What usually fixes it fastest for me:
  • Test pH and chlorine right after the rain, not later
  • Adjust pH first (this is key, bad pH = weak chlorine)
  • Run the pump longer than normal after storms
  • Brush walls and steps to knock loose what settled
  • If it’s a heavier storm, a small shock dose helps burn off the organics
If your pool regularly clouds after rain, also check:
  • Filter condition (dirty filters struggle with post-rain debris)
  • Surroundings like trees or dusty soil nearby
Once you get into the habit of a quick “after rain routine,” it usually clears within a few hours instead of hanging around into the next day.
 
That is pretty normal after rain: fine dust/pollen gets in and pH can shift, so the water clouds up even if chlorine looks fine. I usually check pH after storms, do a quick brush, and run the pump longer for 12 to 24 hours. If it happens a lot, a light post-storm shock can help too.
 
Yep, I used to think rain was somehow “breaking” my pool because it looked perfect before a storm and then blah a few hours later. Took me a bit to realize rain messes with more than just chlorine, even if the test says it’s fine.

Rainwater is slightly acidic, so it can knock pH and alkalinity just enough out of balance that chlorine doesn’t work as well. At the same time it’s dumping in super fine stuff like pollen, dust, and whatever gets washed off the deck or nearby plants. That junk stays suspended, so the water goes cloudy instead of obviously dirty. My filter pressure would usually creep up a couple psi after storms, which was the giveaway that it was catching a lot of tiny particles.

What finally made it predictable instead of annoying was doing a quick check right after the rain stops. I look at pH first, because if that’s off, chlorine is basically half asleep. If pH drifted, I fix that before touching anything else. Then I run the pump longer than usual and brush the walls so the gunk doesn’t just hang out.
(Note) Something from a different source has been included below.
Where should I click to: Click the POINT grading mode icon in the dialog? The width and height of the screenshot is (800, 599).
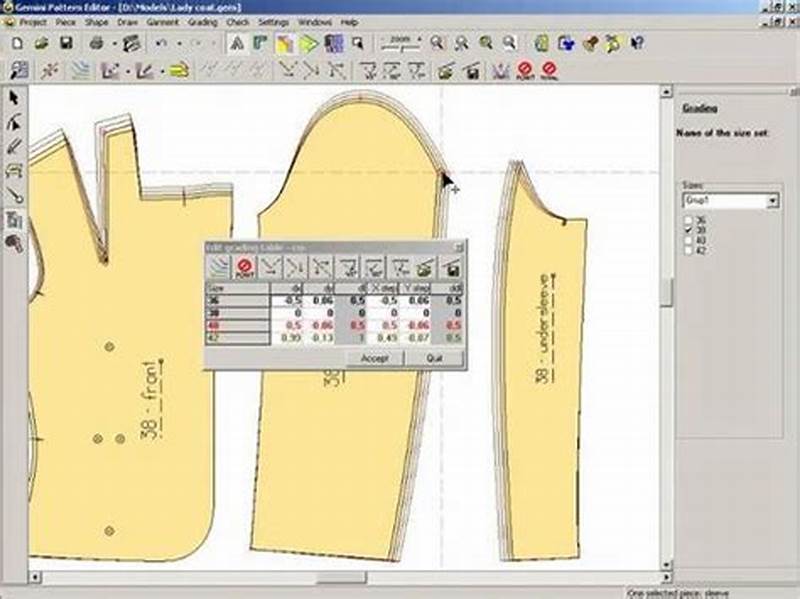(246, 269)
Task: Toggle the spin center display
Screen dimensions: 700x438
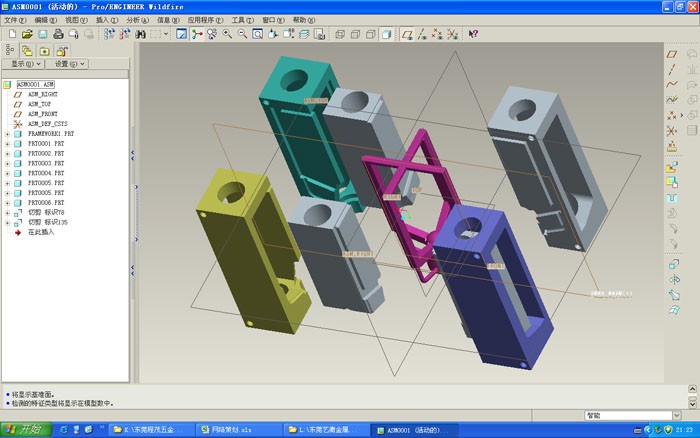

When we were getting a lot of storms, I started using a light clarifier from aquadoc and it helped the water settle and clear way faster instead of staying dull all day.

Now it’s just part of the routine. Storm comes through, quick test, a little circulation boost, and it’s usually back to clear by evening. Before that, I’d just stare at it wondering why “good” numbers still looked bad. Anyone else notice rain messes with pH way faster than normal top offs?
 
It’s kind of wild how nobody talks about what runoff is actually doing during a hard rain. I’m in a pretty open area with some bare soil behind the fence, and every time we get a downpour my pool looks a little dull even though free chlorine is sitting right where I left it. Took me a while to realize it wasn’t just sanitizer, it was the load of ultra fine debris and the chemistry shift happening at the same time.

One thing I started watching was my saturation index after storms. If rain drags pH down but alkalinity was already on the low side, the water gets a bit aggressive and seems to keep particles suspended instead of letting the filter grab them efficiently. I also noticed my filter pressure bumps up 2 to 3 psi within hours, which tells me it’s catching something. Now I’ll clean or backwash sooner than I normally would after a big storm, and I’ll sometimes toss in a small dose of floc if it’s really milky so it drops to the floor for vacuuming. Not every rain needs it, but after those windy ones full of dust, it makes a difference.

Also worth checking where your deck drains. I found one corner that was basically funneling dirty runoff straight toward the coping. Fixed that and the post rain cloudiness got way less dramatic. Pools are weird, numbers can look fine but the water still tells a different story. Anyone else tracking filter pressure as their early warning sign?